___ Texto ___

Furacão Irma, saque do saldo inativo do FGTS e até máquina de Nespresso gratuita. Essas são algumas das iscas que criminosos digitais têm usado para aplicar golpes e disseminar vírus via Internet. De acordo com analistas da Kaspersky, empresa de segurança que promove a Cúpula Latino-americana de Segurança Digital, em Buenos Aires, capital da Argentina, o aumento nas tentativas de ameaças do tipo na América Latina de janeiro a agosto de 2017 foi de 59% em relação ao ano passado. E a tendência não é desacelerar.
Fábio Assolini, analista de segurança, diz que entre 1º de janeiro e 31 de agosto de 2017 a Kaspersky detectou 677 milhões de ameaças digitais na América Latina, cerca de 33 ataques por segundo. O crescimento assustador em relação a 2016, quando 398 milhões de ameaças foram detectadas no ano inteiro, decorre da popularização de computadores e celulares na região e do barateamento da conexão à Internet, o que aumenta o número de alvos em potencial e, consequentemente, o interesse de quem desenvolve esse tipo de software malicioso.
O Brasil se destaca em todos os indicadores expostos. Somos palco de 53% dos ataques na região, maior número de longe — o segundo colocado, México, responde por 17% do total. Proporcionalmente, ou seja, considerando o total de usuários em relação ao número de ataques, ainda ficamos à frente dos outros países, respondendo por 30% do total. O país também se destaque como berço desses ataques, hospedando 84% de sites e outros recursos necessários à aplicação de golpes na América Latina.
Novos vetores de ataque
Os tipos de ataque variam, acompanhando mudanças tecnológicas e comportamentais. Assolini explica que os executados via web, ou seja, através de sites maliciosos, têm confiado no JavaScript, uma tecnologia presente em navegadores que ajuda a tornar sites dinâmicos e desempenhar mais funções, para serem executados.
O JavaScript, identificado nas nomenclaturas das ameaças pela sigla "JS", substituiu o Java e o Flash como preferidas pelos criminosos digitais. Essas duas tecnologias já são legadas e os navegadores modernos desativam conteúdo criado para elas por padrão. Hoje, elementos em Java ou Flash precisam ser clicados para serem ativados, o que diminui consideravelmente a eficiência dos ataques.

___

Instruções da tarefa: Redigite sem nenhuma alteração o trecho do texto sobre ameaças digitais na América Latina que começa nas palavras "Novos vetores de" e vai até as palavras "para serem executados.", inclusive.

___ Extrato de dados ___

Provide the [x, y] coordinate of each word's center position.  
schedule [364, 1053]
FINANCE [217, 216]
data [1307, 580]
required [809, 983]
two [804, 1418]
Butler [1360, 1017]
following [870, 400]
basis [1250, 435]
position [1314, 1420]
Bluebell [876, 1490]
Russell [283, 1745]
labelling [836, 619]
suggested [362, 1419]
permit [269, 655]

___

Resultado do exercício:
Novos vetores de ataque
Os tipos de ataque variam, acompanhando mudanças tecnológicas e comportamentais. Assolini explica que os executados via web, ou seja, através de sites maliciosos, têm confiado no JavaScript, uma tecnologia presente em navegadores que ajuda a tornar sites dinâmicos e desempenhar mais funções, para serem executados.